Second, if you give two different programs the same facilities to learn and then provide them with the same opening book to start with, which they can add moves as they please, the books will be different after some play. Even with different instances of the same program they will not learn the same positions.

Third, the book will be specifically "tuned" to the engine that used it to learn. You could, of course, transfer this information to another program, but it's not likely to be as effective since it hasn't been tailored to that programs style of play. It would benefit the second program but not by as much as it would benefit the original learner.

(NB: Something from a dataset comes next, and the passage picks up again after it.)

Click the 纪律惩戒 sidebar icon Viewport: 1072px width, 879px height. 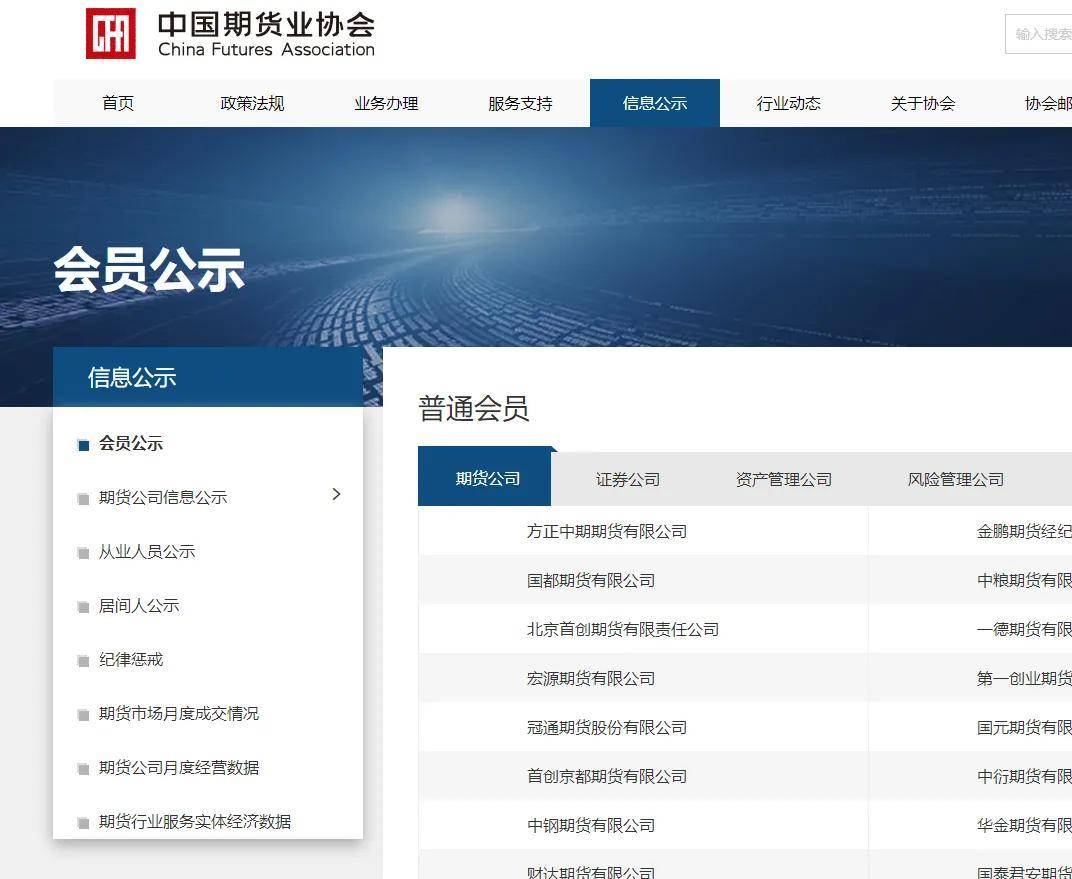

But a more important aspect is that the books are no longer static. So learning what's in your opponents book from this years TCEC won't guarantee any success six month from now. e.g. Depending on the final design the book will add on average between one half and three positions per game played. The book will be deeper, the state of the game counters will be unknown (this is key during move selection, with out this information an opponent will have little chance of predicting your opening play), and new positions will have been added. So you may know the basics but it will be hard to pin down a moving target. The only moves that will be easy to pin down are those that are considered "best" by a wide margin. These happen to be the moves that are the hardest to play against. Moves from positions where multiple moves have about the same "average" game scores or are relatively new are totally unpredictable by an opponent unless they know the exact state of your book statistics, the algorithm you use to manage it, and the settings used by the engine to adjust the book characteristics. This would be exceedingly hard to accomplish since like the engine the book can't be change, other than by the program using it, during tournament play.

Another aspect is different instances of the same starting book, when used by different instances of the same program, can be easily combined with no loss of validity. So just before a big tournament you collect all the books from your worker bees (i.e. the machines that were used to test all your patches) and combine them. Now you have a book that nobody has ever seen before and it's perfectly tuned to your specific engine.

So tell me, how could an opponent exploit your opening play under these conditions? Even if there were a way to do this (like stealing your book during play), there are very simple remedies for this.

Zenmastur wrote:I suspect that it would only take one program to adopt a "robust" learning book for things to change. By "robust" I mean a book that takes advantage of all available information to produce the best game results possible while learning. (Notice that learning is the last thing mentioned in this sentence. There is a reason for this.) I believe that such a book can consistently produce higher average game scores than any of the hand-tuned books in use today and provide more variety of play in tournaments than is provided by the hand picked positions commonly used in many tournaments.

syzygy wrote:It would be a nice thing for engines playing tens of thousands of games on a chess server. For a normal tournament a bit of learning won't do much (unless it serves to prevent duplicate losses).

It will stop all duplicate losses if so desired.

I'm not talking about a little bit of learning.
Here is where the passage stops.